Ensuite arriva 2002 avec beaucoup d'espoirs sous la férule de Bruno Metsu avec une génération dorée composée des Elh Diouf, Aliou Cissé, Salif Diao, Fadiga, Oumar Daf, Pape Malick Diop, Pape Birahim Sarr, Pape Bouba Diop, Henry Camara. Cette équipe fit un parcours magnifique et échoua en finale aux tirs aux buts face au Cameroun des Eto'o, Pius Ndieffi, Kala, Mboma,Foé.

En 2004,le Sénégal se perdit dans le brouillard de Radès en 1/4 de finale sous Guy Stéphan. On fit mieux en 2006 en Egypte après être éliminé en 1/2 finale suite à un premier tour dont le bilan famélique avec une victoire et deux défaites nous obligea à prendre nos calculettes. Amara et Abdoulaye Sarr étaient aux manettes.

Arriva la CAN 2008 au Ghana,où les ambitions du Sénégal allaient être ensevelies à Tamalé dès le premier tour. Henry Kasperczack quitta le navire après le deuxième match et Lamine Ndiaye prit la barre sans pouvoir éviter le naufrage.

On rata la CAN 2010,un échec cuisant qui avait vu le renvoi de Lamine Ndiaye après notre troisième place derrière l'Algérie et la Gambie qui est venue faire match nul (1-1) à Dakar. Ce match a fermé l'ère des Diouf et Fadiga en sélection, la "fin tragique d'une génération dorée" selon les mots mêmes de l'ancien bad boy au crâne peroxydé.

2012 aura été un fiasco malgré un effectif hors normes avec les Moussa Sow, Kader Mangane, Demba Ba, Mamadou Niang pour ne citer que ceux là avec Amara Traoré comme entraîneur et des éliminatoires bluffants. 3 matches,3 défaites sur un même score (2-1) à Bata. Je peine toujours à comprendre la raison de cet échec malgré l'énormité de notre potentiel de l'époque.

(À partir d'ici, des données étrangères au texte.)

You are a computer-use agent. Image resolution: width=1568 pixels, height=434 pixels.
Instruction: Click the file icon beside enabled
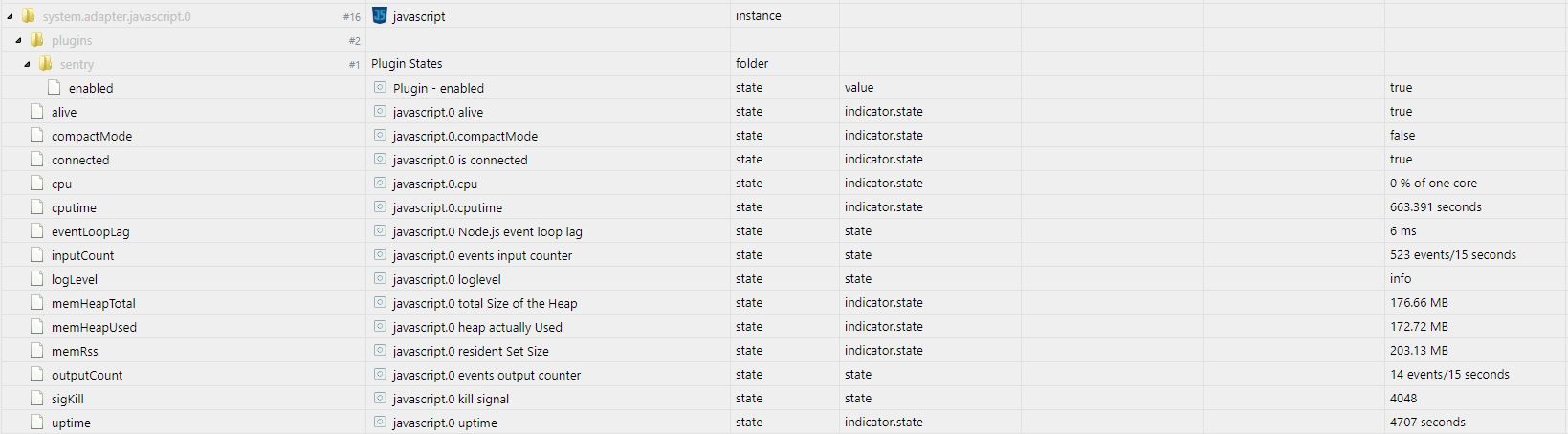coord(55,88)
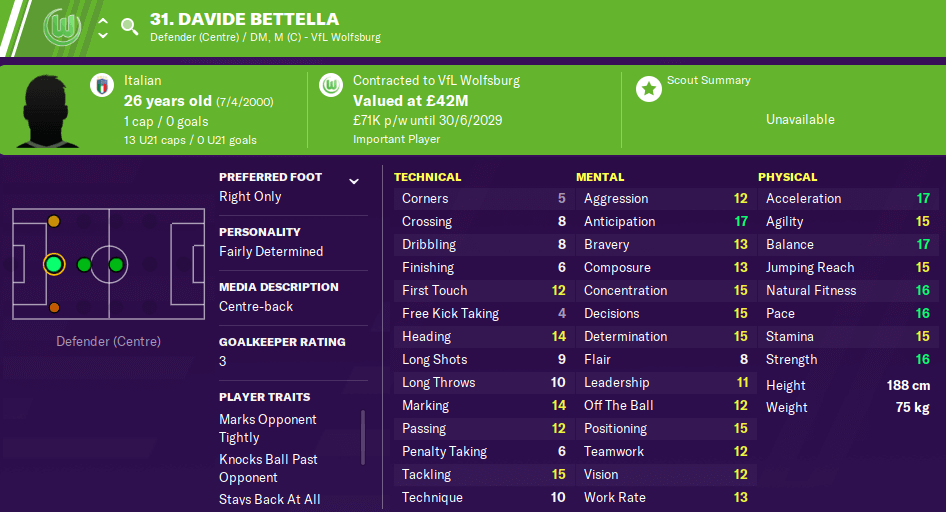Click the Italian flag nationality badge

point(102,85)

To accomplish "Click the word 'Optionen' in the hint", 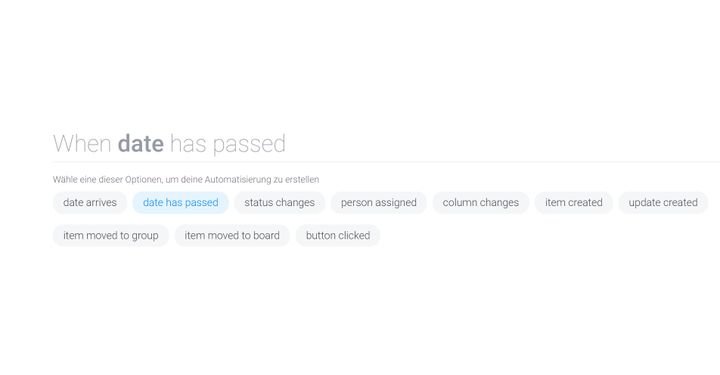I will pos(142,179).
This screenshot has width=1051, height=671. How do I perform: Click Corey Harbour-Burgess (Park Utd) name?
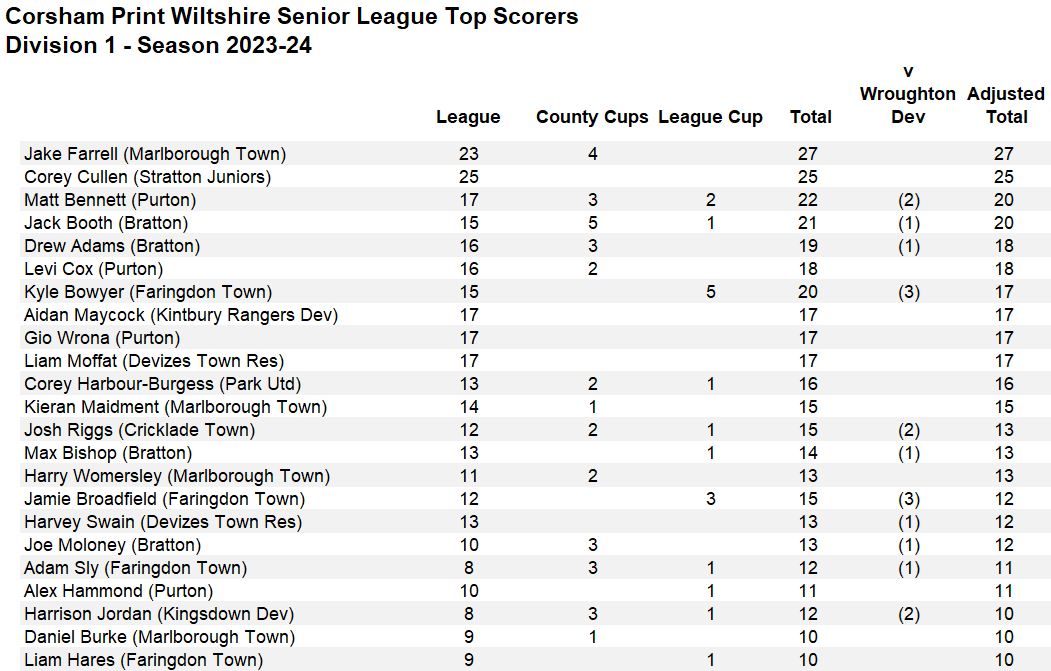click(x=162, y=384)
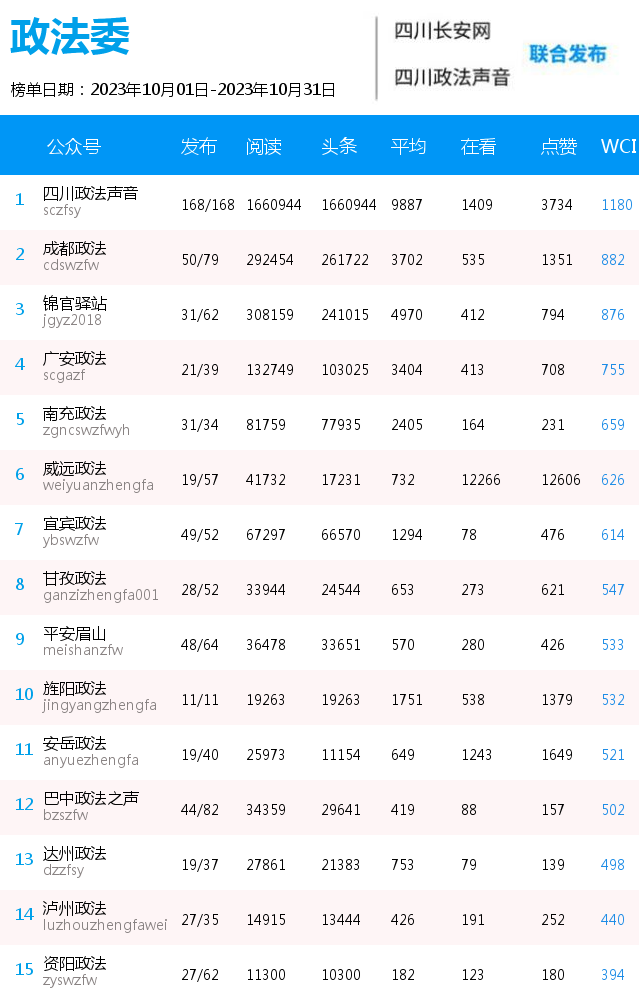Click the 阅读 column header
This screenshot has height=995, width=639.
click(264, 147)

2013,nous sommes éliminés par là Côte d'Ivoire lors des qualifications et le Stade Senghor fut suspendu à cause des agissements de supporters dépités et s'étant sentis humiliés au plus profond de leur chair et sur leurs terres par la bande à Drogba, Zokora, Kalou.

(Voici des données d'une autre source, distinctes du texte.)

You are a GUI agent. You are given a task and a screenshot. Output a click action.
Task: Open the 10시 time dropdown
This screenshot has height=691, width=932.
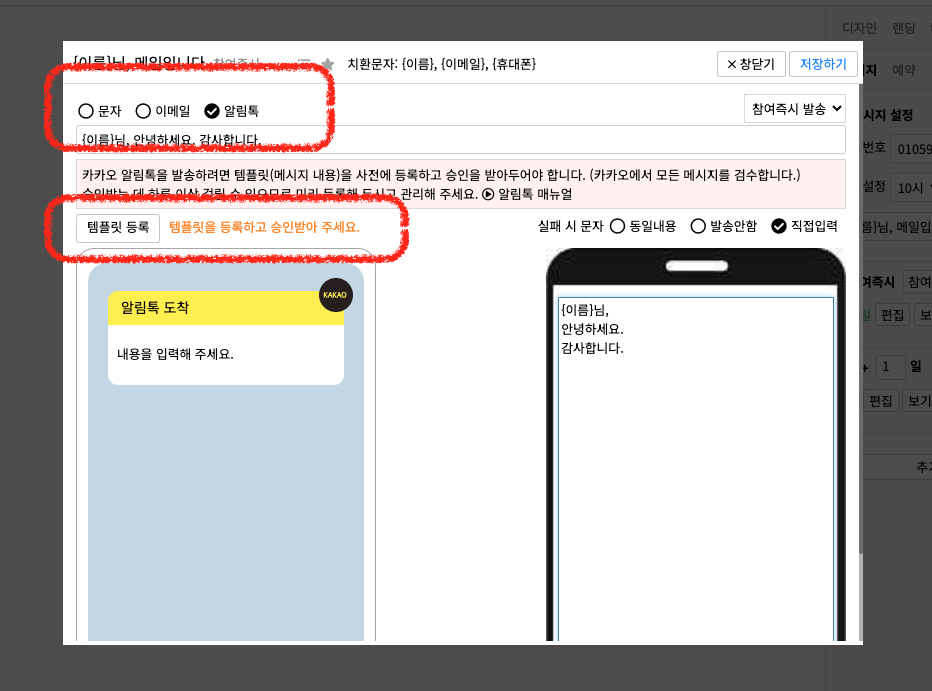(912, 187)
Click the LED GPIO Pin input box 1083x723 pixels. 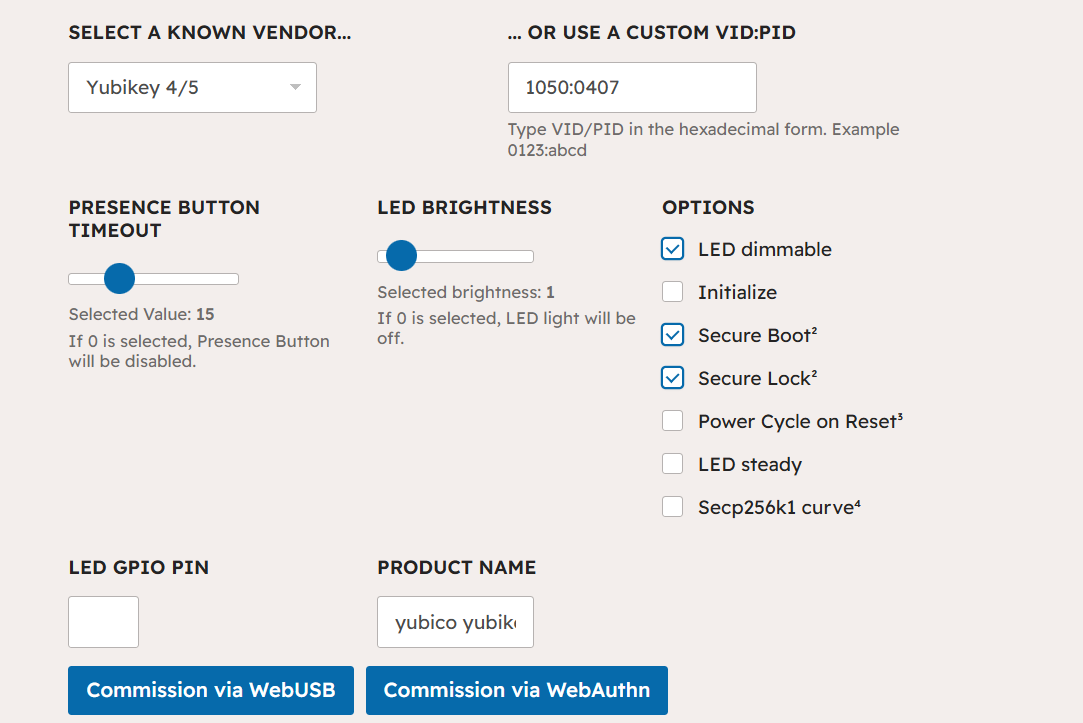[103, 622]
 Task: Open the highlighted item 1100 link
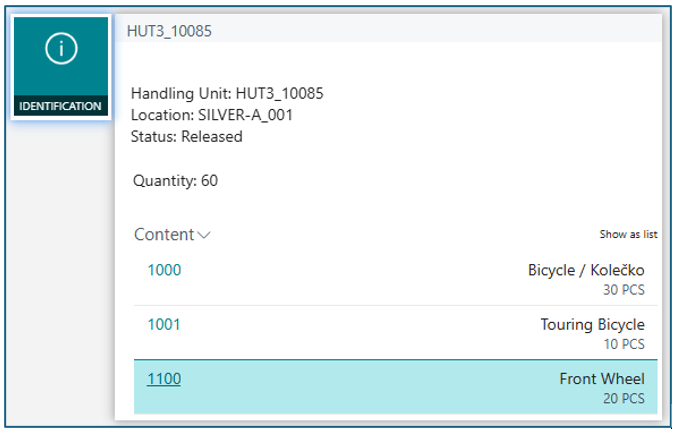click(x=164, y=379)
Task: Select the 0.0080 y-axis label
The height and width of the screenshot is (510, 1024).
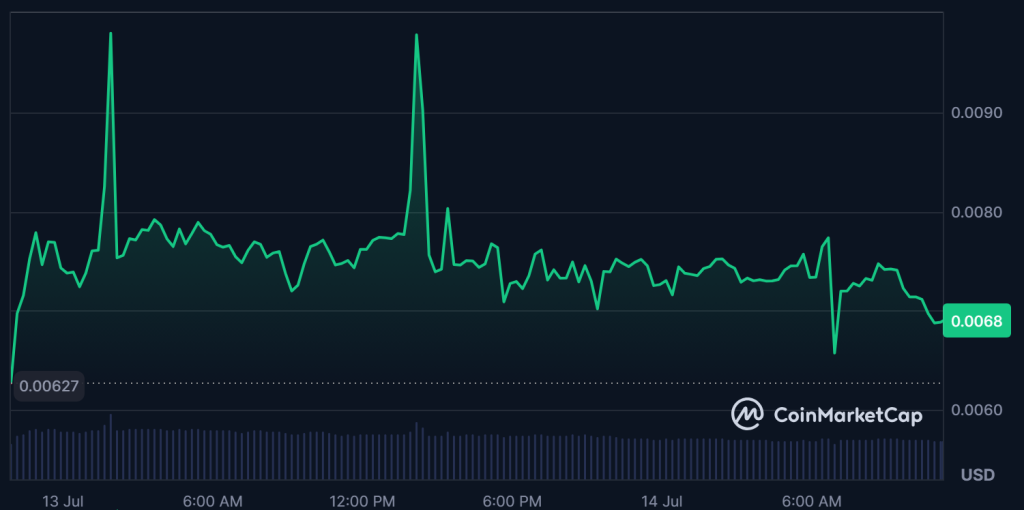Action: [975, 212]
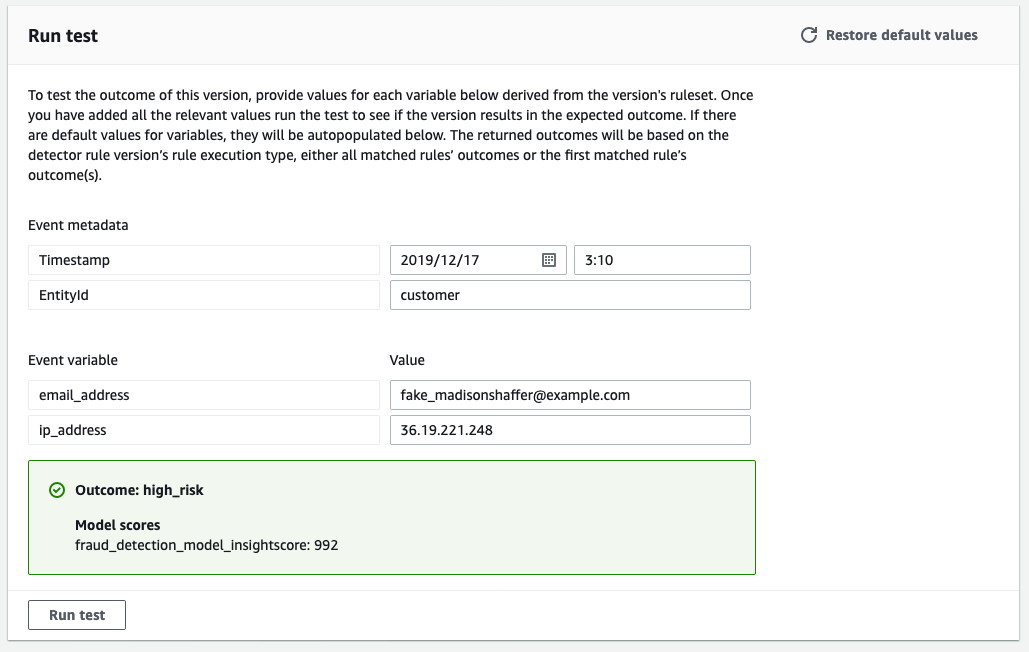
Task: Select the email_address variable box
Action: coord(203,395)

2015, les Lions sont sortis dès le premier tour en terminant 3ème derrière le Ghana et l'Algérie. Giresse après l'échec déclara :"les Sénégalais ont une haute estime de leur football alors qu'ils n'ont jamais rien gagné". Il fut limogé par la suite et c'était la disgrâce des sorciers blancs au sein de l'opinion publique.
En 2017,débuta le magistère d'Aliou Cissé avec une ossature composée de joueurs du Sénégal Olympique dont il était coach adjoint pendant que Karim Séga Diouf était le titulaire, les Lions furent éliminés avec amertume en 1/4 de finales par les Camerounais d'Hugo Broos lors de cette Coupe d'Afrique.

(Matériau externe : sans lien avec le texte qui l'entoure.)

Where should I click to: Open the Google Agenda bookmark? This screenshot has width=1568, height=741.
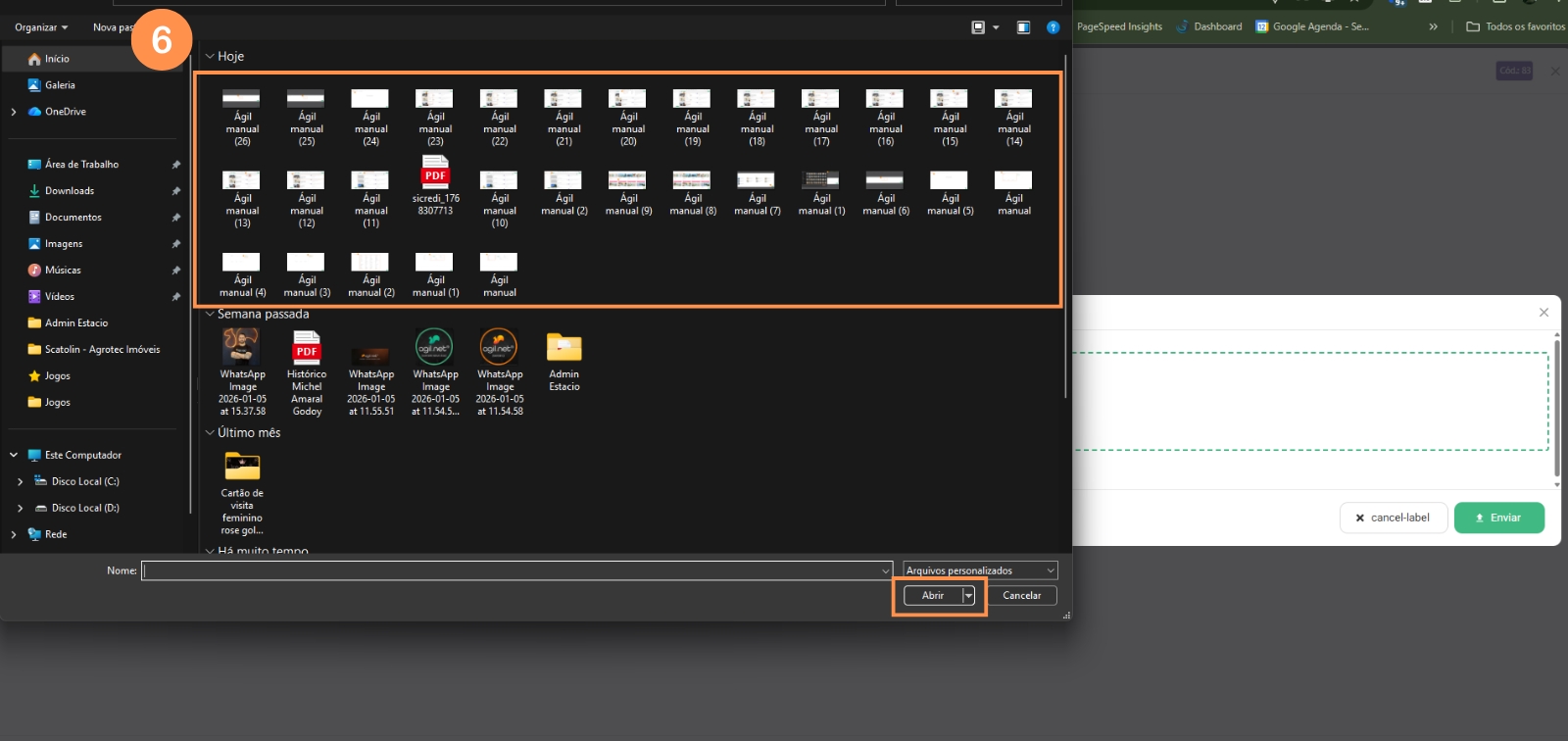[x=1312, y=26]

Cette équipe remaniée et renforcée revient en 2019 pour accéder à la finale face à l'Algérie des Mahrez, Bounneja, Brahimi avec toujours Cissé sur le banc des Lions. Une génération qui pouvait nous faire oublier 2002 avec des joueurs de classe comme Kalidou Koulibaly, Sadio Mané, Cheikh Kouyaté, Gana Gueye, Edouard Mendy qui avaient fini de prendre leurs quartiers.

Ces noms font la fierté de plusieurs grands clubs européens et ont fini de redonner espoir à un Sénégal qui récidive en accédant à une deuxième finale consécutive à cette CAN 2022 trois ans après (la COVID 19 n'aura même pas épargné l'agenda du football).

Au vu de tout ce qui précède, il est indéniable que la finale qui nous opposera à l'Egypte en terre camerounaise est pleine de symboles et peut avec une victoire attendue par un peuple uni, essuyer des larmes qui ont beaucoup coulé sur nos joues pendant des décennies.

Voir un triomphe du Sénégal soulagerait les gens de ma génération qui ont tant rêvé du trophée sans le voir atterrir chez nous.

Sadio Mané et sa bande ont un moment unique pour écrire l'histoire et nous faire entrer dans l'Histoire.

Dimanche doit être un autre jour. Faites le pour nous. Pour l'éternité.